In all cases, they are looking for an identity for themselves to enable them to vent their pent-up emotions against their perceived ‘insecurities’. Also, corruption, injustice and depriving individuals or communities of basic rights and equality of access to opportunities, resources and benefits lead to discontent and ultimately violence to right what is perceived as a wrong. Terrorist recruiters readily prey on these vulnerabilities with immense success.
Given how the terrorist concept has infiltrated communities and nations worldwide, no single country can address the threat alone. It requires a comprehensive approach, including continuous exchange of ideas and engagement with the international community to deprive terrorists of the conditions conducive to the perpetration of violent actions and spread of their perverse ideology.

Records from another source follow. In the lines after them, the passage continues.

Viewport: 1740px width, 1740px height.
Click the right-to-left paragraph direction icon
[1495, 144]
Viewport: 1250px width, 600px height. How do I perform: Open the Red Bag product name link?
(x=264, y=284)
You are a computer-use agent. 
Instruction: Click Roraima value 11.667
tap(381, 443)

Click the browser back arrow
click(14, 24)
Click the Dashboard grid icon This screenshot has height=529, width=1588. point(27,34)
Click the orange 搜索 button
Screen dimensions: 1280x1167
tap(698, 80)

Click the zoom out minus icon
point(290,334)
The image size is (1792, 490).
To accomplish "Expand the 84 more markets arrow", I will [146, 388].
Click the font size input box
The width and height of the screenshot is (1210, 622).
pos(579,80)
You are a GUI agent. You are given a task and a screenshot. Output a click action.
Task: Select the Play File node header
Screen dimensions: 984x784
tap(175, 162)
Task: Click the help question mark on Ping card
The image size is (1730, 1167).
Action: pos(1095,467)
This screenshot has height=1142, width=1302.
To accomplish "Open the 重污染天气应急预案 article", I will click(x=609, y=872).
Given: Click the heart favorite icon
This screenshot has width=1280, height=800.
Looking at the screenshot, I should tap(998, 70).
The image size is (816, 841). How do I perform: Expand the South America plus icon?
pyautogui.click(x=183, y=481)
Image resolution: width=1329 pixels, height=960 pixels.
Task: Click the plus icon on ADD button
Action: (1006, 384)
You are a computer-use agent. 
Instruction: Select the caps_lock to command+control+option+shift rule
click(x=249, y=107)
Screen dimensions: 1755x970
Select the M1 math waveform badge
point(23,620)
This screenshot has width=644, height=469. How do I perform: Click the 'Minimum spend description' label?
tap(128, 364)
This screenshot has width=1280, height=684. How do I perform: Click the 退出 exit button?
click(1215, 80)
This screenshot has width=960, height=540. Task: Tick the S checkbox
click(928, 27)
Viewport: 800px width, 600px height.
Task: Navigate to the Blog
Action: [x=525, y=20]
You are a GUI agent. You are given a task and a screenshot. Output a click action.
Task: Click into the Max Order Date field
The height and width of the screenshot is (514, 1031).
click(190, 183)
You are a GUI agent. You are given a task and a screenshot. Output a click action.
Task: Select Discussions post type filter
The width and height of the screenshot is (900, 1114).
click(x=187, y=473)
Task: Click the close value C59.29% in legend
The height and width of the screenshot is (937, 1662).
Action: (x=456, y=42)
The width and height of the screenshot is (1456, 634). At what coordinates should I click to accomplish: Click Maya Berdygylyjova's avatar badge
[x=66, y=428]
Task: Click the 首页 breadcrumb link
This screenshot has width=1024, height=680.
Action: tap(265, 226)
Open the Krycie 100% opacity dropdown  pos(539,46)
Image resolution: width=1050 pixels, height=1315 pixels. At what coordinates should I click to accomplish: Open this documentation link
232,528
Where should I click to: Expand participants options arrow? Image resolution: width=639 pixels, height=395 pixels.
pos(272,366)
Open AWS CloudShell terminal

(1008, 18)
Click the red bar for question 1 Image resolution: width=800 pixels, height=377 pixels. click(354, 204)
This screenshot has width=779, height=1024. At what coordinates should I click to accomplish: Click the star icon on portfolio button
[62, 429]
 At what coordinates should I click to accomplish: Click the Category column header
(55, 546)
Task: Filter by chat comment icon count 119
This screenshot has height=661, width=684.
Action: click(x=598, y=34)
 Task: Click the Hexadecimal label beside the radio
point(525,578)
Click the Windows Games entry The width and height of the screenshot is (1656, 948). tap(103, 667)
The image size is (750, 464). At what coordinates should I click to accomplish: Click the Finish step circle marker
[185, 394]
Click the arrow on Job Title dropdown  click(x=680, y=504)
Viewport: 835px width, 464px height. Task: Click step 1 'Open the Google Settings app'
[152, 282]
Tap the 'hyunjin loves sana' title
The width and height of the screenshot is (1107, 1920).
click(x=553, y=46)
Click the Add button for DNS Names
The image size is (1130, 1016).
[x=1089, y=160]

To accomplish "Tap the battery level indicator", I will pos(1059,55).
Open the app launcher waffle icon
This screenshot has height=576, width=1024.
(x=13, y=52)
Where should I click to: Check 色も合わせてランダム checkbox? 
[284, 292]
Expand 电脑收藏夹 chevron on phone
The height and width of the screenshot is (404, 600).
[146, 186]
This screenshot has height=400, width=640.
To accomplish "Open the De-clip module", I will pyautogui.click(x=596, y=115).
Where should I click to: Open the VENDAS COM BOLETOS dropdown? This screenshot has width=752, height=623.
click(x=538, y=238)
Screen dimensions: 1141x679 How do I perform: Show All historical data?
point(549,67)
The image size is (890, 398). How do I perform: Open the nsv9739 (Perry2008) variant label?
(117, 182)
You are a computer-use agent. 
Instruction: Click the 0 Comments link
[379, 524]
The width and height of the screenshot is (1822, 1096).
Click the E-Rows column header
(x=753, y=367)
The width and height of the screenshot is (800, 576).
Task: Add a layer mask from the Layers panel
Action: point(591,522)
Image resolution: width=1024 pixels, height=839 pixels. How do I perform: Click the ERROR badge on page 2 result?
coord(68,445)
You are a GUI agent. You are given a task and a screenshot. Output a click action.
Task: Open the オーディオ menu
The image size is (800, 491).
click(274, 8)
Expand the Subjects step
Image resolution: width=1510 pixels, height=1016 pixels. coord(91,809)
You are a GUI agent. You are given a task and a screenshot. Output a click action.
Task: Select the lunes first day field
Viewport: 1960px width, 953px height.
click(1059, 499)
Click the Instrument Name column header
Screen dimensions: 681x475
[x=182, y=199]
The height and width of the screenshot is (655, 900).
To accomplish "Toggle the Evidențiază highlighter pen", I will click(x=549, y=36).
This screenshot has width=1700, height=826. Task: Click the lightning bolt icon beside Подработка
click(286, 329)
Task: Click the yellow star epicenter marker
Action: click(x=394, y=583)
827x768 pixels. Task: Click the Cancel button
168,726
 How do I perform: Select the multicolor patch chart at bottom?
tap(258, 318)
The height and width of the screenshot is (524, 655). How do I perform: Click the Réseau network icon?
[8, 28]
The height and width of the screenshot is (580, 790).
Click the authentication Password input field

It requires political will to address the root cause wherever it breeds. We need to look to the grievances and local factors that terrorist organisations exploit and their key instrument of propaganda that is pushing vulnerable individuals into their path. We must resolve legitimate grievances peacefully and strive to foster good governance, reduce poverty and corruption, and improve education, health, basic services and access to decent work and incomes. We must bear in mind that there is no trade-off between security and human rights and the rule of law. To the contrary, it is increasingly evident that terrorist recruitment is most successful where local dynamics increase popular disaffection and create conditions of desperation.
To achieve this objective, we must empower national and local leaders to challenge extremists by working with NGOs, religious organisations and public-private partnerships because these actors are often the most capable and credible partners in local communities.
An important requirement has to be the development of capabilities to combat transnational threats. These include preventing human and drug trafficking, money laundering and the arms trade; securing vital infrastructure and resources; and improving biometric identity surveillance and cybersecurity.
Otherwise, terror groups will have an open reign in expanding their activities and achieving their aims. Crucially, we should also endeavour to elevate our understanding of the special role played by women and youth, both as victims and possible perpetrators of terrorist acts.
Due to their positions in their families, women can exert a stabilising influence and empower individuals to be able to resist violent extremist propaganda and radicalisation that can lead to terrorism.
The wider and more effective use of the media, reconciliation events and other forms of interaction, leadership training retreats and school programmes, among others, will help to energise and mobilise civil society’s contributions towards a safer world.
It is critical that addressing social, economic and governance deficits at the domestic level must go hand-in-hand with wider counter-terrorism efforts to meet our mutual goals of defeating terrorism and ensuring our common security.
Desiderius S.L Amutenya is a former police officer who served in various operations.